**Items listed in a dataset**
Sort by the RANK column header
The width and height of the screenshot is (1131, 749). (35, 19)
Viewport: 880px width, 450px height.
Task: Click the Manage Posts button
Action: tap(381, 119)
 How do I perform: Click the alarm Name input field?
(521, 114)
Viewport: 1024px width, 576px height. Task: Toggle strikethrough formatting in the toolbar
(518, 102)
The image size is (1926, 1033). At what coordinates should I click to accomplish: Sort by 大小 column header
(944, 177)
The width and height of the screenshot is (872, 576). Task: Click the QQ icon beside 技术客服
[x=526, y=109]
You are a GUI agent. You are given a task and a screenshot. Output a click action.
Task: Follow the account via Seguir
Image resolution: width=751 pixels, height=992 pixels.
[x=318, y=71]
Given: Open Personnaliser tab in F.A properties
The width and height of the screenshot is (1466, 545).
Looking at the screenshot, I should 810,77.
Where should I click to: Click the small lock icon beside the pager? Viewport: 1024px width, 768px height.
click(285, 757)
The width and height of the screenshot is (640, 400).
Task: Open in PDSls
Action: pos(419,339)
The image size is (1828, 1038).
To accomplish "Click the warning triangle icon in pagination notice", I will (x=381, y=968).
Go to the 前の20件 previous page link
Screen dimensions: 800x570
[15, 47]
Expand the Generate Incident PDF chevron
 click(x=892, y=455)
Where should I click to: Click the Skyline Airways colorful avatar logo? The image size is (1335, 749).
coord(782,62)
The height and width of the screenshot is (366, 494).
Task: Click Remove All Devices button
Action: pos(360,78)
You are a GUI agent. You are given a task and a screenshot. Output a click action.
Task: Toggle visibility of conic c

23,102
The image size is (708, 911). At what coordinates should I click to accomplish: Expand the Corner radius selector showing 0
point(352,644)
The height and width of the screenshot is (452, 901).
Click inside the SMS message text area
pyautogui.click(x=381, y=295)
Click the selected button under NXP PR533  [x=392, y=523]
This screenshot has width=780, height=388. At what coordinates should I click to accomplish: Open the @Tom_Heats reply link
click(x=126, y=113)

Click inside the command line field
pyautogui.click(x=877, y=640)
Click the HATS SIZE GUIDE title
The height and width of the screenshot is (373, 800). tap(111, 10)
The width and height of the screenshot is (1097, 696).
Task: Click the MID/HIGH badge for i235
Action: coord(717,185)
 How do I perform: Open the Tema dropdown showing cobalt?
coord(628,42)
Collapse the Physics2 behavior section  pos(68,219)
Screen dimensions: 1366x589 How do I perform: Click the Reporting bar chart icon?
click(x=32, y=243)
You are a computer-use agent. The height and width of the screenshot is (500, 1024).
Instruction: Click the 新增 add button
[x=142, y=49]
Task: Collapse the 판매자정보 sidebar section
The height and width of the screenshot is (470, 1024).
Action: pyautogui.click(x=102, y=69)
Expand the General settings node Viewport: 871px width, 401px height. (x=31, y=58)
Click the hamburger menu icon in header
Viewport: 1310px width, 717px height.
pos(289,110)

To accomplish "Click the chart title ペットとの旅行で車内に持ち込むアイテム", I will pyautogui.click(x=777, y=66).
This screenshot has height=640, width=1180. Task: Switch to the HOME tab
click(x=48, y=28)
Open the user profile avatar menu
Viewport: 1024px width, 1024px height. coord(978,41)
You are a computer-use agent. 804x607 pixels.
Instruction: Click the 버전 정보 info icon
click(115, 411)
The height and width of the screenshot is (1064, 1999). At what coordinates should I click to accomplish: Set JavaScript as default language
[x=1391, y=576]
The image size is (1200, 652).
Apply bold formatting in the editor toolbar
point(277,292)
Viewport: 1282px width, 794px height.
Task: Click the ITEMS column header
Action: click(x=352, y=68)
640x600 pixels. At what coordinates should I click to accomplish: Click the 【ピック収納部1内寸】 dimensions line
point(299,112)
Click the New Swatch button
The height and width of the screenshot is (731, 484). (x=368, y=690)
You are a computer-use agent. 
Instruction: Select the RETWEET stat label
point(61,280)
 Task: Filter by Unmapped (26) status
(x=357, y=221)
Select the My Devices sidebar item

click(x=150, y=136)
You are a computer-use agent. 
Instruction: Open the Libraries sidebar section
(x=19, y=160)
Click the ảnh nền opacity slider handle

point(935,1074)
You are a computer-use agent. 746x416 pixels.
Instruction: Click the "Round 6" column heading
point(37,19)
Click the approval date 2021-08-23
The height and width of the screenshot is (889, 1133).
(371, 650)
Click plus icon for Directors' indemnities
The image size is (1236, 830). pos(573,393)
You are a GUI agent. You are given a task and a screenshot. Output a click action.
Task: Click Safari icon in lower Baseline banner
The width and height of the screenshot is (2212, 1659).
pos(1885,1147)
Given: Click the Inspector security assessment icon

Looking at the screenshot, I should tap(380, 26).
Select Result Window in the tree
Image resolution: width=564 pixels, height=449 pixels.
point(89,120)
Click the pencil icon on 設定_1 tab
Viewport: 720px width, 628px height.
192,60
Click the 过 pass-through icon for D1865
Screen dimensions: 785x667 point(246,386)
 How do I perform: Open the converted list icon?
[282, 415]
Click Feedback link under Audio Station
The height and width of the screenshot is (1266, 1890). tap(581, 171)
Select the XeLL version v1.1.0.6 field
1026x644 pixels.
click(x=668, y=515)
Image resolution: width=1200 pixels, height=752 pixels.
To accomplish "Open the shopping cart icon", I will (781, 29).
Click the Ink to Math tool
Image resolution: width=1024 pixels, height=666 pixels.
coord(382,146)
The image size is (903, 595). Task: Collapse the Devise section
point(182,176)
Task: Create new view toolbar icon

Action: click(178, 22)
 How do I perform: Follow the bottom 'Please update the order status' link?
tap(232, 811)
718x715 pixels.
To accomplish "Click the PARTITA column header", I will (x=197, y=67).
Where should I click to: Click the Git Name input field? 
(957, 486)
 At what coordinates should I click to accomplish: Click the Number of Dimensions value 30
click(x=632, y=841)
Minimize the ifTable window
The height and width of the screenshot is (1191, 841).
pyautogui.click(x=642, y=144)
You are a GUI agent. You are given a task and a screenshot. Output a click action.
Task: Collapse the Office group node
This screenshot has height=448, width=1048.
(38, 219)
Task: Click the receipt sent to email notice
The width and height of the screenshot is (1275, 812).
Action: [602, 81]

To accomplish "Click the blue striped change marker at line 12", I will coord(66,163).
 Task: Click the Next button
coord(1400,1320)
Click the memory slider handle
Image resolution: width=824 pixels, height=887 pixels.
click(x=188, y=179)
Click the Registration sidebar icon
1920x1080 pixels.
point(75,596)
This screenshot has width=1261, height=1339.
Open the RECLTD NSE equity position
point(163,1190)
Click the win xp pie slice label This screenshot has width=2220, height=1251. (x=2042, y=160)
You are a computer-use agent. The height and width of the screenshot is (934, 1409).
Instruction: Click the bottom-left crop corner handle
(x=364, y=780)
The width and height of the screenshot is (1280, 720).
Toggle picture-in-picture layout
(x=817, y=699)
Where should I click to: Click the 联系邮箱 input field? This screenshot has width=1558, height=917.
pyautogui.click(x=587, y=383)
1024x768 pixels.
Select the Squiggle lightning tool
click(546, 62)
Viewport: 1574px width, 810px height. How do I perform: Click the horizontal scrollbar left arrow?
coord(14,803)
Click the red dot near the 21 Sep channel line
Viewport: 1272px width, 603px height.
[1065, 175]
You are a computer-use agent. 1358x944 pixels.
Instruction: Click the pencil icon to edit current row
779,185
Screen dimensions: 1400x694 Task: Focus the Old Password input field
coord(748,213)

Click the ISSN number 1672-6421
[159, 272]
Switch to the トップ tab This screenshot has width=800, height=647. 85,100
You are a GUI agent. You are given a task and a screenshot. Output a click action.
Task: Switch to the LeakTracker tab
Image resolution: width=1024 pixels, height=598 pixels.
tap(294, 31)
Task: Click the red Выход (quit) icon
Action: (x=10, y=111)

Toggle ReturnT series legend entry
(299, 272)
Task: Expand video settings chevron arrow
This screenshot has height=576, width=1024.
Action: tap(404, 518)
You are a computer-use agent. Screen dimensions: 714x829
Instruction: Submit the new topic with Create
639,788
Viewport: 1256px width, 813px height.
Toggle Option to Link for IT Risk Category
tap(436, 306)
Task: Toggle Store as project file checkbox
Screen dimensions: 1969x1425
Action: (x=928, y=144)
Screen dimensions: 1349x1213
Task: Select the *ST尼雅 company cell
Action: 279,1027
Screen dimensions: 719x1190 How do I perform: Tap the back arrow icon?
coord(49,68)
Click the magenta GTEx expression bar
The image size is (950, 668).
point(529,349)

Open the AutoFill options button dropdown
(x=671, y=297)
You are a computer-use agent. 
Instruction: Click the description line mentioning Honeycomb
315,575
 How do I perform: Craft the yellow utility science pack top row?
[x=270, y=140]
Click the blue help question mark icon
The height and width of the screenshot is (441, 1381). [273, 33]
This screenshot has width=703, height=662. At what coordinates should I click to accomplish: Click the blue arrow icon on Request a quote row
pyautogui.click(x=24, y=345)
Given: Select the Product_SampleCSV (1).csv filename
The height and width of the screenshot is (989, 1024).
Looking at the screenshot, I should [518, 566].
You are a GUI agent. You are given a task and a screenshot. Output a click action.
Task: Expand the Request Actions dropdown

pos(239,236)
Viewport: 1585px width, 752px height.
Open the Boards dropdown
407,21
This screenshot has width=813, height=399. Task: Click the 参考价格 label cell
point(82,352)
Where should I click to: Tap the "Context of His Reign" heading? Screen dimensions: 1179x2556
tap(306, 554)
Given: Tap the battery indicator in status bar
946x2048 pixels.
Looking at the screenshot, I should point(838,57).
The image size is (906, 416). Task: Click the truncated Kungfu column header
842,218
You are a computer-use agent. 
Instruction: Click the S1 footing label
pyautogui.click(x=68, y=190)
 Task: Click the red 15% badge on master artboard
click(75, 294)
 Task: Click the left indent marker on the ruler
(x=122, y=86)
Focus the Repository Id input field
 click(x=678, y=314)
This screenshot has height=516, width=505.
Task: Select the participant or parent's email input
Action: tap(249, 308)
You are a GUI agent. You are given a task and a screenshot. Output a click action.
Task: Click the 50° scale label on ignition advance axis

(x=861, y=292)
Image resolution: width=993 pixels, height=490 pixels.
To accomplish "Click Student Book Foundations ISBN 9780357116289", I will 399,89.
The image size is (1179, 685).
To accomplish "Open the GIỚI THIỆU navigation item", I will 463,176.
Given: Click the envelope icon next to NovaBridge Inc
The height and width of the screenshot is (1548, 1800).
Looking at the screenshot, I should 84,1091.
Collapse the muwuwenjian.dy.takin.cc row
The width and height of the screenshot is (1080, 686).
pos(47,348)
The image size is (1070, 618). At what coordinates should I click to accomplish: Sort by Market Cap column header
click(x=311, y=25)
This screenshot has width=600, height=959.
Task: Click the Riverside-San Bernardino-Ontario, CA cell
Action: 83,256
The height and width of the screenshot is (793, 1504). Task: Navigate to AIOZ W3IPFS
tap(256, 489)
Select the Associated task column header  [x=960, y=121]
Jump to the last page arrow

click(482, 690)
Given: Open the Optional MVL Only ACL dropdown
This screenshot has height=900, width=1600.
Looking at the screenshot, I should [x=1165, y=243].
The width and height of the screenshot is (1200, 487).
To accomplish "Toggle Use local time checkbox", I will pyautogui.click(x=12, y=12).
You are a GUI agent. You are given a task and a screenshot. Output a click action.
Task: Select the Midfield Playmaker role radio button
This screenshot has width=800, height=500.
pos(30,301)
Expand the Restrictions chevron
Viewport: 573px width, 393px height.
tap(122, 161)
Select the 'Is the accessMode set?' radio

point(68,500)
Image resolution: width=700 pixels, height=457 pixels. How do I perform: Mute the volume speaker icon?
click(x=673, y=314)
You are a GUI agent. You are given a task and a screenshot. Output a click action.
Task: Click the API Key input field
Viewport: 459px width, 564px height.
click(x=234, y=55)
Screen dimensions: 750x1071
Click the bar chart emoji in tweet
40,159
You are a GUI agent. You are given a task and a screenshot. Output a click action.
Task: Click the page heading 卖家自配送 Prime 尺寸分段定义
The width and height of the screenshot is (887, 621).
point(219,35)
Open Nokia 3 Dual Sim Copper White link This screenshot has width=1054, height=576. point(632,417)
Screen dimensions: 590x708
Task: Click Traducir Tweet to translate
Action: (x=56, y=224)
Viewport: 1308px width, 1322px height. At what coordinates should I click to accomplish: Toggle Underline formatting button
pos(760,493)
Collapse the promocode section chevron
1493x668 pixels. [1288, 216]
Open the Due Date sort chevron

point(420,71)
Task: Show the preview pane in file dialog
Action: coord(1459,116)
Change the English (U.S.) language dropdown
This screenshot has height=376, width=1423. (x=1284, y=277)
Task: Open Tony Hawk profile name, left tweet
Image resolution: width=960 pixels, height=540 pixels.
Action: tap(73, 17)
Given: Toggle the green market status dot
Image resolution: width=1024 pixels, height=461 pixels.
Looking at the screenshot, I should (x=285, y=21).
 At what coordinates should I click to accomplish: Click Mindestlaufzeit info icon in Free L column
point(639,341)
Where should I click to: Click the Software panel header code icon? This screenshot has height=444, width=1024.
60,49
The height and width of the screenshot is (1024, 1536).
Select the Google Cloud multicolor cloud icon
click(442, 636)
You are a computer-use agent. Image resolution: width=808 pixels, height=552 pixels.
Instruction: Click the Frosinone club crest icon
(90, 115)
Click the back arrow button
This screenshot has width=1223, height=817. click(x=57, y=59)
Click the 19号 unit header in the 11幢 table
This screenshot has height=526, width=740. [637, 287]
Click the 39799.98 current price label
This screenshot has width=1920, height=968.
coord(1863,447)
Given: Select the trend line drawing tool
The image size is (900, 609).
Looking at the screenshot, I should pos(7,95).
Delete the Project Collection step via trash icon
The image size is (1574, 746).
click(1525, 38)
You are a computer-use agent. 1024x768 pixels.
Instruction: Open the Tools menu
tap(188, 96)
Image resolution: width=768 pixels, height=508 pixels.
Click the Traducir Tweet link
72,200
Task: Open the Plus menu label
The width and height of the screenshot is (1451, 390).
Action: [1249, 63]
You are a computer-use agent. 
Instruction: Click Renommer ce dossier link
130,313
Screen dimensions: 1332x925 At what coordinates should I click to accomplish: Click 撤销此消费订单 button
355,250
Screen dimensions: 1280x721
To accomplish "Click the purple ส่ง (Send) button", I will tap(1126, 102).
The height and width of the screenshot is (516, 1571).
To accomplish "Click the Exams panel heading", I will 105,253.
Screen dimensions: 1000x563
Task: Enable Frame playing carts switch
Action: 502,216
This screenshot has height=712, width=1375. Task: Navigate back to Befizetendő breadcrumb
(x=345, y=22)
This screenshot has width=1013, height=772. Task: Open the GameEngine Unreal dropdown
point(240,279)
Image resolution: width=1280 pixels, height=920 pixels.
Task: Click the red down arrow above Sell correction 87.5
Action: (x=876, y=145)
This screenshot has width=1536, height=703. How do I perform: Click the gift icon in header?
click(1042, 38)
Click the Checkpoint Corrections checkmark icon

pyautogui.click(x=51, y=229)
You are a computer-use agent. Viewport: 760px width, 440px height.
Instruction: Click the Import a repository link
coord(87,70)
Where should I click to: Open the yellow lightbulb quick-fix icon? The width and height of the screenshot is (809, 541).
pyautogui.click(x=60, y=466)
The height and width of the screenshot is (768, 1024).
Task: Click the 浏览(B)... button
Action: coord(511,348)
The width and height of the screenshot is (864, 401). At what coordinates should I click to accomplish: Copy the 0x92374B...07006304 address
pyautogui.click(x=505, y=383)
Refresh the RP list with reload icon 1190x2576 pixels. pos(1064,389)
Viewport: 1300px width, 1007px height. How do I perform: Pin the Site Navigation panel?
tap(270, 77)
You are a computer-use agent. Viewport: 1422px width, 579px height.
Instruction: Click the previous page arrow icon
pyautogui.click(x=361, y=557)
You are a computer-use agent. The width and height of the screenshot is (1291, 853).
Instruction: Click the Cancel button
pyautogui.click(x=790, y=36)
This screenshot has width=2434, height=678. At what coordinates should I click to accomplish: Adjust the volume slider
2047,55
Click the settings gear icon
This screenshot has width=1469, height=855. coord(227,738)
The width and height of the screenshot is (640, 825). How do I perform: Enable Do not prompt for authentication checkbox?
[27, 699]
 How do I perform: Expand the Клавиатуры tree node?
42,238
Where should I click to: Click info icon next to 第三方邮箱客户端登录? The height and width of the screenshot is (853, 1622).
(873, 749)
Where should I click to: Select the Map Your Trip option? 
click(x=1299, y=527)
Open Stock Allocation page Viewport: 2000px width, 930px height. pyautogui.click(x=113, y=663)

**Exercise**
Among the records above, repeat exactly the line with "Task: Expand the Request Actions dropdown", the line with "Given: Click the envelope", and every line in between, and only those.

**Your solution**
Task: Expand the Request Actions dropdown

pos(239,236)
Viewport: 1585px width, 752px height.
Open the Boards dropdown
407,21
This screenshot has width=813, height=399. Task: Click the 参考价格 label cell
point(82,352)
Where should I click to: Tap the "Context of His Reign" heading? Screen dimensions: 1179x2556
tap(306, 554)
Given: Tap the battery indicator in status bar
946x2048 pixels.
Looking at the screenshot, I should point(838,57).
The image size is (906, 416). Task: Click the truncated Kungfu column header
842,218
You are a computer-use agent. 
Instruction: Click the S1 footing label
pyautogui.click(x=68, y=190)
 Task: Click the red 15% badge on master artboard
click(75, 294)
 Task: Click the left indent marker on the ruler
(x=122, y=86)
Focus the Repository Id input field
 click(x=678, y=314)
This screenshot has height=516, width=505.
Task: Select the participant or parent's email input
Action: tap(249, 308)
You are a GUI agent. You are given a task and a screenshot. Output a click action.
Task: Click the 50° scale label on ignition advance axis

(x=861, y=292)
Image resolution: width=993 pixels, height=490 pixels.
To accomplish "Click Student Book Foundations ISBN 9780357116289", I will 399,89.
The image size is (1179, 685).
To accomplish "Open the GIỚI THIỆU navigation item", I will 463,176.
Given: Click the envelope icon next to NovaBridge Inc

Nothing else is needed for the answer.